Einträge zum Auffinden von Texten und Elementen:

= = = = =

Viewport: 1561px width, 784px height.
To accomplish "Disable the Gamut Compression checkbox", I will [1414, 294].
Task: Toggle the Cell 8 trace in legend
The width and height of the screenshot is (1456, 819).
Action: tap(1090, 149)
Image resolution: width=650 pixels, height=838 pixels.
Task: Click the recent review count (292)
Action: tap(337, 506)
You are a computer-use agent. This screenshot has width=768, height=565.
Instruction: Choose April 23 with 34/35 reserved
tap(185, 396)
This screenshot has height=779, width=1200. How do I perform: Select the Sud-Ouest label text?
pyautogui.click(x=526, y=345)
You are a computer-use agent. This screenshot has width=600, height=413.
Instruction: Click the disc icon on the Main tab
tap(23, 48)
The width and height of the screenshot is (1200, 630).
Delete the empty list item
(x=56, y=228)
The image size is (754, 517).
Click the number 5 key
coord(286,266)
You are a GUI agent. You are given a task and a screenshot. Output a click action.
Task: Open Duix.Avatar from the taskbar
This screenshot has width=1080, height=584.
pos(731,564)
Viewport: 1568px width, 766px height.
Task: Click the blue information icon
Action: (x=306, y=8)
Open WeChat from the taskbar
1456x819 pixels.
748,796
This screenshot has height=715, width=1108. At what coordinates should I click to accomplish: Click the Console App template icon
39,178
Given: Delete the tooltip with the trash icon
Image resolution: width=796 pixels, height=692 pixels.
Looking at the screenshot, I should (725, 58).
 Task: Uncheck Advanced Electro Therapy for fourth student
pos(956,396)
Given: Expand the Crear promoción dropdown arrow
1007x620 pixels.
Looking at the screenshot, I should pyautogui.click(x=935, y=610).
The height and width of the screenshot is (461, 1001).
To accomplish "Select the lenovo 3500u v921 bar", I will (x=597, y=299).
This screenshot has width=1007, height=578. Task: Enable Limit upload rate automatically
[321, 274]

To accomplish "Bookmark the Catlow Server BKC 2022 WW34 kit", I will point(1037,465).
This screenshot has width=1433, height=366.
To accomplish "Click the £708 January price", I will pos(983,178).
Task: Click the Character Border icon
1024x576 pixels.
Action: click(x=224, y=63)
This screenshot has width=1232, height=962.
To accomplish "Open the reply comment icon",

= = = = =

Gib alle Einträge oben Zeile für Zeile unverändert wieder.

Viewport: 1561px width, 784px height.
To accomplish "Disable the Gamut Compression checkbox", I will [1414, 294].
Task: Toggle the Cell 8 trace in legend
The width and height of the screenshot is (1456, 819).
Action: tap(1090, 149)
Image resolution: width=650 pixels, height=838 pixels.
Task: Click the recent review count (292)
Action: tap(337, 506)
You are a computer-use agent. This screenshot has width=768, height=565.
Instruction: Choose April 23 with 34/35 reserved
tap(185, 396)
This screenshot has height=779, width=1200. How do I perform: Select the Sud-Ouest label text?
pyautogui.click(x=526, y=345)
You are a computer-use agent. This screenshot has width=600, height=413.
Instruction: Click the disc icon on the Main tab
tap(23, 48)
The width and height of the screenshot is (1200, 630).
Delete the empty list item
(x=56, y=228)
The image size is (754, 517).
Click the number 5 key
coord(286,266)
You are a GUI agent. You are given a task and a screenshot. Output a click action.
Task: Open Duix.Avatar from the taskbar
This screenshot has width=1080, height=584.
pos(731,564)
Viewport: 1568px width, 766px height.
Task: Click the blue information icon
Action: (x=306, y=8)
Open WeChat from the taskbar
1456x819 pixels.
748,796
This screenshot has height=715, width=1108. At what coordinates should I click to accomplish: Click the Console App template icon
39,178
Given: Delete the tooltip with the trash icon
Image resolution: width=796 pixels, height=692 pixels.
Looking at the screenshot, I should (725, 58).
 Task: Uncheck Advanced Electro Therapy for fourth student
pos(956,396)
Given: Expand the Crear promoción dropdown arrow
1007x620 pixels.
Looking at the screenshot, I should pyautogui.click(x=935, y=610).
The height and width of the screenshot is (461, 1001).
To accomplish "Select the lenovo 3500u v921 bar", I will (x=597, y=299).
This screenshot has width=1007, height=578. Task: Enable Limit upload rate automatically
[321, 274]

To accomplish "Bookmark the Catlow Server BKC 2022 WW34 kit", I will point(1037,465).
This screenshot has width=1433, height=366.
To accomplish "Click the £708 January price", I will pos(983,178).
Task: Click the Character Border icon
1024x576 pixels.
Action: click(x=224, y=63)
This screenshot has width=1232, height=962.
To accomplish "Open the reply comment icon",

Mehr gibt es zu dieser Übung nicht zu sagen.